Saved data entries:

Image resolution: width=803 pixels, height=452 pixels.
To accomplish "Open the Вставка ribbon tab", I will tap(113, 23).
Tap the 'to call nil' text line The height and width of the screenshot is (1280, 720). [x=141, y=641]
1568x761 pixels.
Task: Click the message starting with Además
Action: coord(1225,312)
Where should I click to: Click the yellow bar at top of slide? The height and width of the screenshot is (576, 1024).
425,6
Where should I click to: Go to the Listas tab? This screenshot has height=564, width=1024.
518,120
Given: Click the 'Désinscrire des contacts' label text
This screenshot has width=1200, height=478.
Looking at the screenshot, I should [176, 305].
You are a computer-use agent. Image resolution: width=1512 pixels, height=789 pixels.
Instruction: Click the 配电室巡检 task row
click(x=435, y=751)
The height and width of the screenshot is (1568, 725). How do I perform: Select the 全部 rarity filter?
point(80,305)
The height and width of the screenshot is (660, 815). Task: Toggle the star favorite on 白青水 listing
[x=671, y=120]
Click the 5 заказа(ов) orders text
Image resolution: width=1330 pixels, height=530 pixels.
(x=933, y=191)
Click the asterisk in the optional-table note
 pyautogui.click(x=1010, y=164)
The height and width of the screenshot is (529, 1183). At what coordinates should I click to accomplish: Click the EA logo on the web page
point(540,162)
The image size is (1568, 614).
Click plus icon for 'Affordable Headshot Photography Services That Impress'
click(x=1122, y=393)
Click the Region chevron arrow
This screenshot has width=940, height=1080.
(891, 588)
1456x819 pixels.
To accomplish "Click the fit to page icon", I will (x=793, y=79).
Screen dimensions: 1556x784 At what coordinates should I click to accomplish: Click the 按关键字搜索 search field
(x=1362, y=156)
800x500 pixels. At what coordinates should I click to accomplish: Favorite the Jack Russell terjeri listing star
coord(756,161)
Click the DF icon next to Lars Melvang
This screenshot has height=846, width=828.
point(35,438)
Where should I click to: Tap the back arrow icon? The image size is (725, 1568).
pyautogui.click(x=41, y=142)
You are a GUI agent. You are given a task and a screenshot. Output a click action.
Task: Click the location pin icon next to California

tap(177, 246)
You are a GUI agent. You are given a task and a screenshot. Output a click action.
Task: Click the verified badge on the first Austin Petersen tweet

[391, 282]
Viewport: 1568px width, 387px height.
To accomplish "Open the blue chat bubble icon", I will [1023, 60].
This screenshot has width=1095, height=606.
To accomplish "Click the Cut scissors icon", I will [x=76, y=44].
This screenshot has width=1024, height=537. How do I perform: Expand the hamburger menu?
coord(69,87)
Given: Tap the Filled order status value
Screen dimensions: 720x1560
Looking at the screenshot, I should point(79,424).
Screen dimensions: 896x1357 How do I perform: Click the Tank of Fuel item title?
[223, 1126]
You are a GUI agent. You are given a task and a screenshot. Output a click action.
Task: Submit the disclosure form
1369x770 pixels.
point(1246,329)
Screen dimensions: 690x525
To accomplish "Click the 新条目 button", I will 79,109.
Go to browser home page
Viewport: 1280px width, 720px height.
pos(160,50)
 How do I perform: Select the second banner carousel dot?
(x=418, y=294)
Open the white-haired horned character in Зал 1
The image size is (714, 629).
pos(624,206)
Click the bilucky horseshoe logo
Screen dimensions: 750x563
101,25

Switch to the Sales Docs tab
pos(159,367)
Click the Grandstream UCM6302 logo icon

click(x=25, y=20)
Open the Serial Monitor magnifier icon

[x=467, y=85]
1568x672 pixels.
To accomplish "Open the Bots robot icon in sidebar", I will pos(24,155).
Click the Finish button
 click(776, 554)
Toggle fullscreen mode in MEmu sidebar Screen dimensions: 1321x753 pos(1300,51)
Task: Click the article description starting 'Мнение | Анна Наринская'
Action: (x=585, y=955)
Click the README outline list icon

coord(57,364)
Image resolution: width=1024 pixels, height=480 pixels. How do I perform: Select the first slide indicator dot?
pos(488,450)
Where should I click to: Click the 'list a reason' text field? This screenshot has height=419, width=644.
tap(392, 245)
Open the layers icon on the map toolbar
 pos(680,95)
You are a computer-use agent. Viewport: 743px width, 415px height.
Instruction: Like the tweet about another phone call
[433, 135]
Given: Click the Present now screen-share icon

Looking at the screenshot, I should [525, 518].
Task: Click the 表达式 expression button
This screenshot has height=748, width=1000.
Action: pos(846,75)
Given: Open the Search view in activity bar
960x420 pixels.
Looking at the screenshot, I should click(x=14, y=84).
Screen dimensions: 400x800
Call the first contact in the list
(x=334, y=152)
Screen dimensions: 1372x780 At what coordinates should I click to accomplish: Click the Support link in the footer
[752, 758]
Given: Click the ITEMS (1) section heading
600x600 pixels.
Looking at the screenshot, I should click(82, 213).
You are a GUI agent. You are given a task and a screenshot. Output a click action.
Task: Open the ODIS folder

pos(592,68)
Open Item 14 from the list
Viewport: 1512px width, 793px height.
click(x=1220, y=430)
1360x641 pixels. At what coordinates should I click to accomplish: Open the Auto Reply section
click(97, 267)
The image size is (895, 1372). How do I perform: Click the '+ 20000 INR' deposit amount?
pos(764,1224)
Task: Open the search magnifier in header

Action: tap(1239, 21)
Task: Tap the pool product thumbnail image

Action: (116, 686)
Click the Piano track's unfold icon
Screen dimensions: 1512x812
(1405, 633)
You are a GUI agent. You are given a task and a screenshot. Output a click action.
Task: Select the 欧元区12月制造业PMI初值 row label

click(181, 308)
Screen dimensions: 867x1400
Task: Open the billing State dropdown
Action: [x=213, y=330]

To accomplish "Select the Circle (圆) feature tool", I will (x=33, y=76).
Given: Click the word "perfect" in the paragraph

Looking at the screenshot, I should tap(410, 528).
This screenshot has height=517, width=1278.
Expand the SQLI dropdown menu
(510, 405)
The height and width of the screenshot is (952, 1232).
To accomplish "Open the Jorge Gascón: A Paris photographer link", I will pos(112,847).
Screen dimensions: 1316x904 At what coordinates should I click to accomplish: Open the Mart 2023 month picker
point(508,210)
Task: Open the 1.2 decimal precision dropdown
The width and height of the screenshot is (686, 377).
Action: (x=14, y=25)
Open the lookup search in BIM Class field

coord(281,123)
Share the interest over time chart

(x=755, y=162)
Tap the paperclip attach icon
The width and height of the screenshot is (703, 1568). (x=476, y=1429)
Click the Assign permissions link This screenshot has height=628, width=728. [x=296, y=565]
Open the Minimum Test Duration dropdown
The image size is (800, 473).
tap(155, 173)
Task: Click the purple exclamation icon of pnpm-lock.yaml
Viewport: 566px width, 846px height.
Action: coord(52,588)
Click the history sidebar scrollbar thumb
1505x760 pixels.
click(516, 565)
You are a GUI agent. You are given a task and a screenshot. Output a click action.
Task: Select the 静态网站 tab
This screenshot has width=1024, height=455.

Exercise prompt: Please give back only the lines between the first line of the entries and the line with "You are a computer-use agent. Image", both ends included, word for word.

Your solution:
Image resolution: width=803 pixels, height=452 pixels.
To accomplish "Open the Вставка ribbon tab", I will tap(113, 23).
Tap the 'to call nil' text line The height and width of the screenshot is (1280, 720). [x=141, y=641]
1568x761 pixels.
Task: Click the message starting with Además
Action: coord(1225,312)
Where should I click to: Click the yellow bar at top of slide? The height and width of the screenshot is (576, 1024).
425,6
Where should I click to: Go to the Listas tab? This screenshot has height=564, width=1024.
518,120
Given: Click the 'Désinscrire des contacts' label text
This screenshot has width=1200, height=478.
Looking at the screenshot, I should [176, 305].
You are a computer-use agent. Image resolution: width=1512 pixels, height=789 pixels.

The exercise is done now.